══ Supplied information

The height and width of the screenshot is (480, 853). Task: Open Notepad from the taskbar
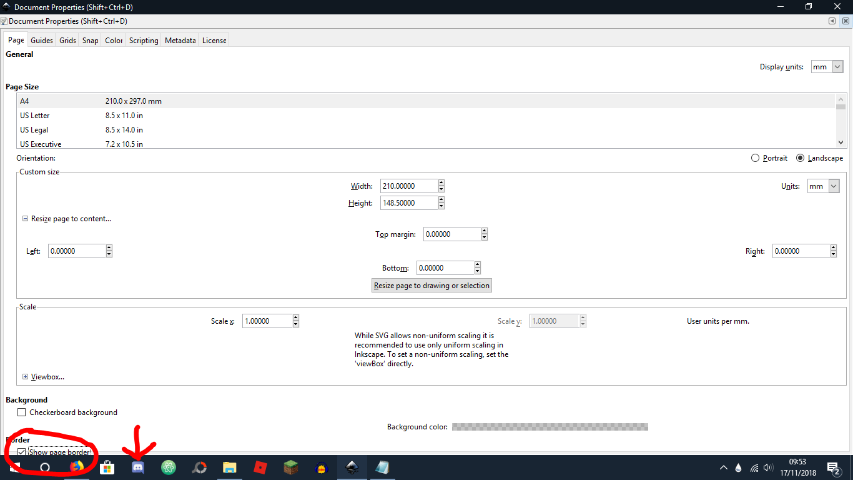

════
══ Supplied information

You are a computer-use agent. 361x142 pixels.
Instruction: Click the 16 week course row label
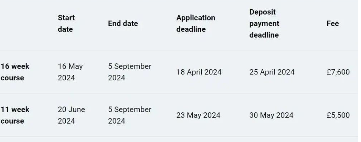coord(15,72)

════
══ Supplied information

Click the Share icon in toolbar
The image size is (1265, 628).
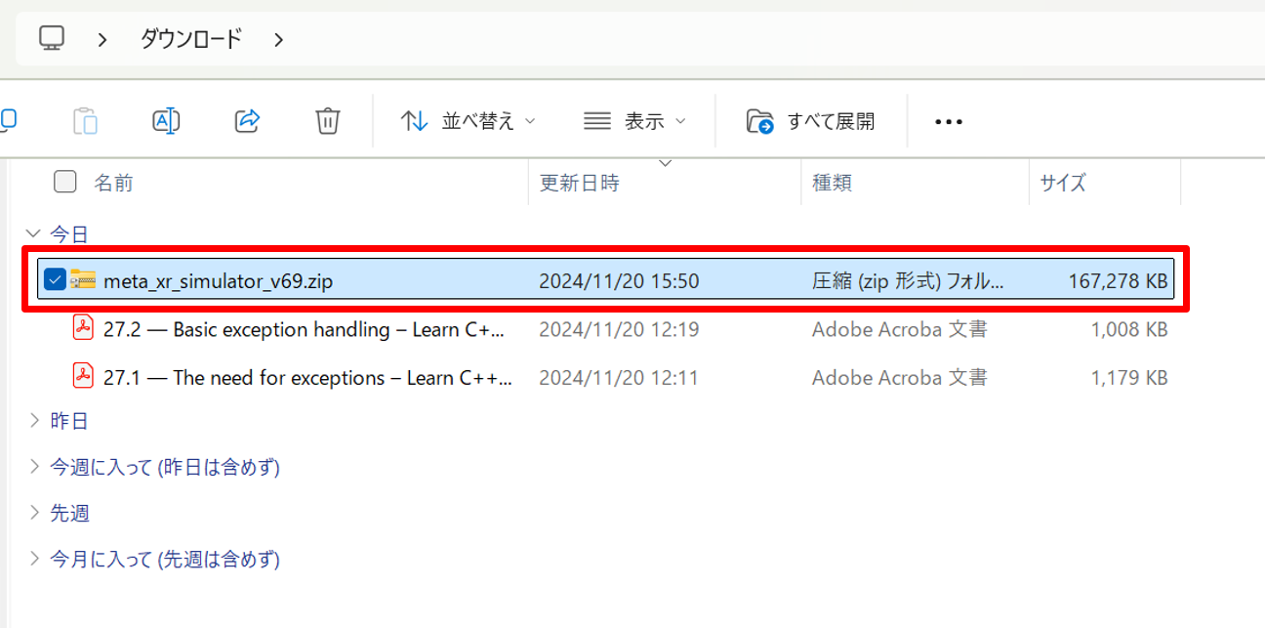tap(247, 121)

════

• _Task instructions_
Rename "toolbar" to "top menu bar" in the stretch of data above from the line containing "Click the Share icon in toolbar" through the line containing "tap(247, 121)", and give only those lines with nothing else changed. Leave the pictures out of your answer.

• _The completed task_
Click the Share icon in top menu bar
The image size is (1265, 628).
tap(247, 121)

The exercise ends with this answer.